ANALYSIS: Making and describing displays

An introduction to using CODAP as a tool for statistical investigations is explained in full in Planning a statistical investigation – level 3 (session 5).

As mentioned earlier if you do not have access to computers then provide students with blank templates to make their dot plots or bar graphs (Copymaster 3).

Possible examples of the types of information students can get on CODAP is below.  In these examples the investigative question What are the types of fridges we have? is explored by graphing the two variables separately and then combined.

These first two graphs show the make and then the type of fridge.  Because we are using technology, we can also quickly explore the combination of the two variables.

Once students have generated their graphs, they can start to describe the displays.

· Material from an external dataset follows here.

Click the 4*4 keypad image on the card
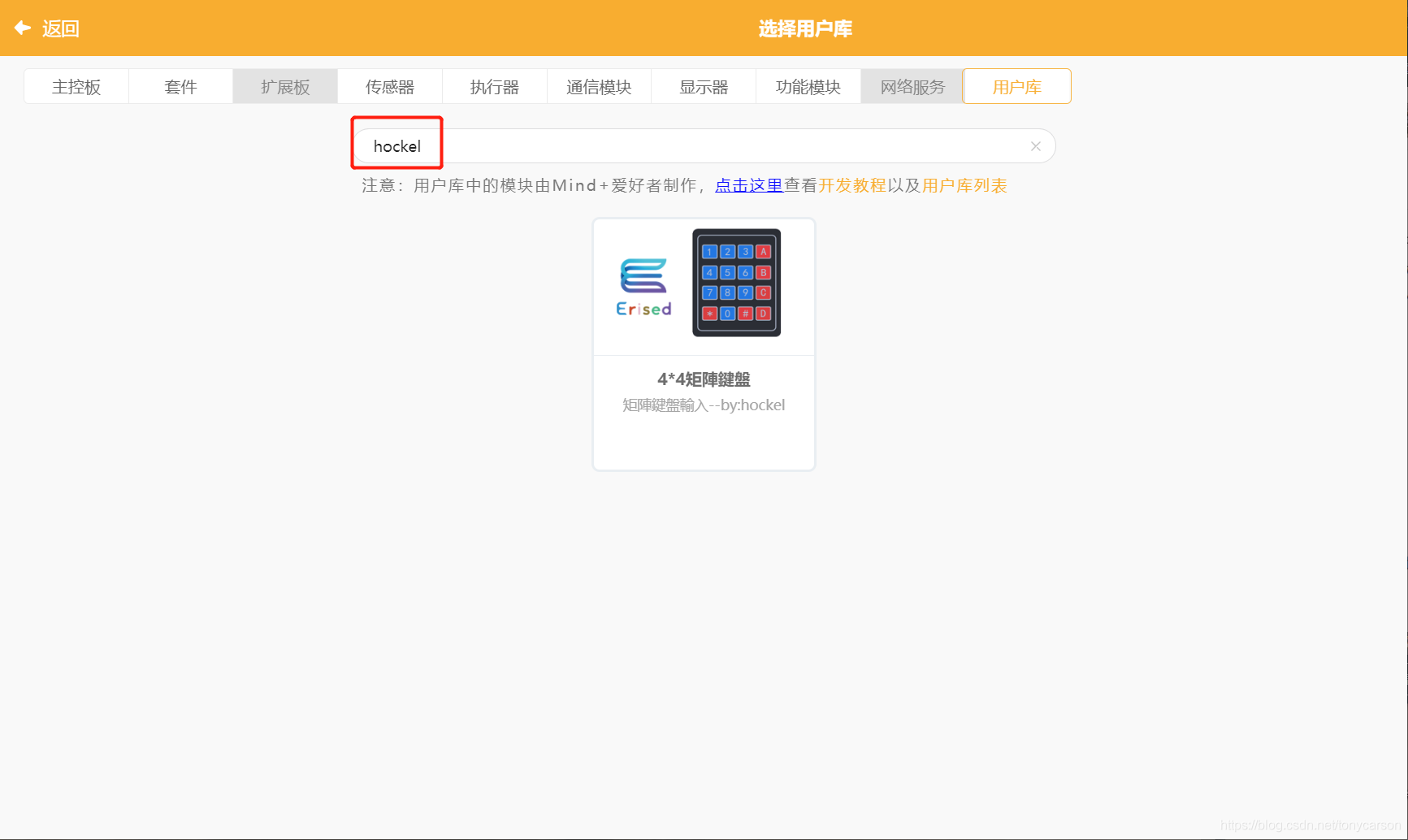The height and width of the screenshot is (840, 1408). (x=736, y=283)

To describe the display, encourage students to write “I notice…” statements about their displays.  If students are not sure what to notice the teacher can prompt further statements by asking questions such as:

• What do you notice about the most common …?
• What do you notice about the largest number… the smallest number…?
• What do you notice about where most of the data lies…?
• What do you notice about the most popular… least popular…?
• What do you notice about the type of fridge for Fisher and Paykel compared with the type of fridge for Mitsubishi (more specific example for a comparison) …?

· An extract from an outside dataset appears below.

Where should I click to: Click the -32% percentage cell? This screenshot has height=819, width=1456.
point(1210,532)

Check the “I notice…” statements for the variable and reference to the group.  For example: “I notice that the most common make of fridge for our class in Fisher and Paykel.” This statement includes the variable (make of fridge) and the group (our class). Support students to write statements that include the variable and the group.

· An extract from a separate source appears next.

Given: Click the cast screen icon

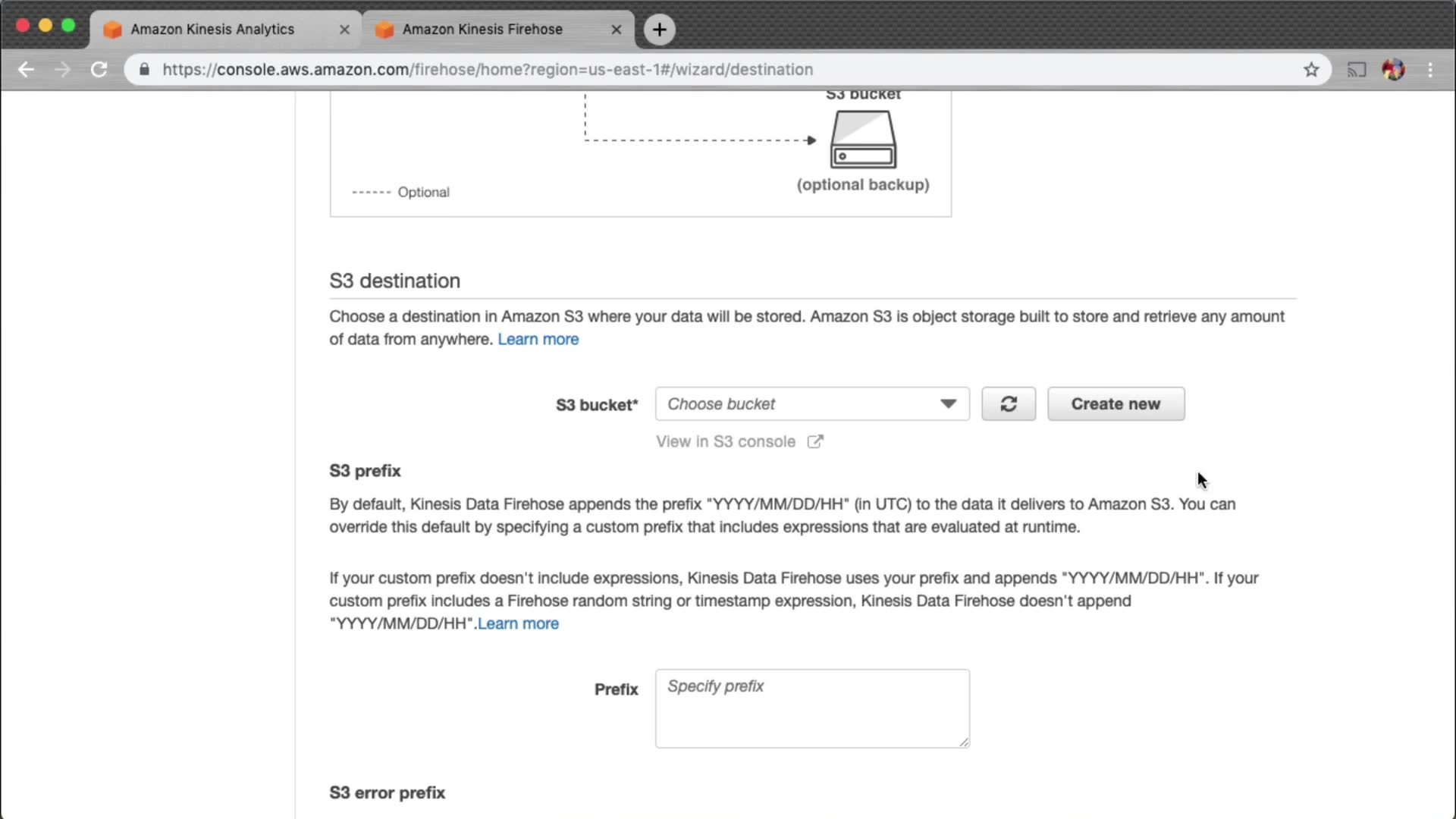Looking at the screenshot, I should [x=1356, y=70].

1. Discuss with students the features that you want them to include in their report (or poster) of the statistical investigation. The reports could include:
• Their investigative question .
• What they predicted they would find as a result of their investigation.
• A description of how the data was collected, including their survey questions and any decisions they made and why.
• The data displayed using bar graphs and/or dot plots.
• A written description of the data and an answer to their investigative question.
2. Display the completed investigations. Give the students time to look at the other investigations before discussing.
Tell some of the things you learned from the investigations. What are the preferences of students in our class?
What was the most popular choice in your survey?
How can you tell?
How many students made that choice?
Which display is most effective?
Did you have any unexpected results?
3. Compare investigations completed by more than one pair.
Do these displays look alike?
Did the two surveys have the same choices for you to make?
What differences are there between the investigations?

#### Session 5

In today’s session we use the data we have gathered at home to examine our initial predictions about fridge pickers.

1. We begin this session by looking at the dot plots that the students have created at home.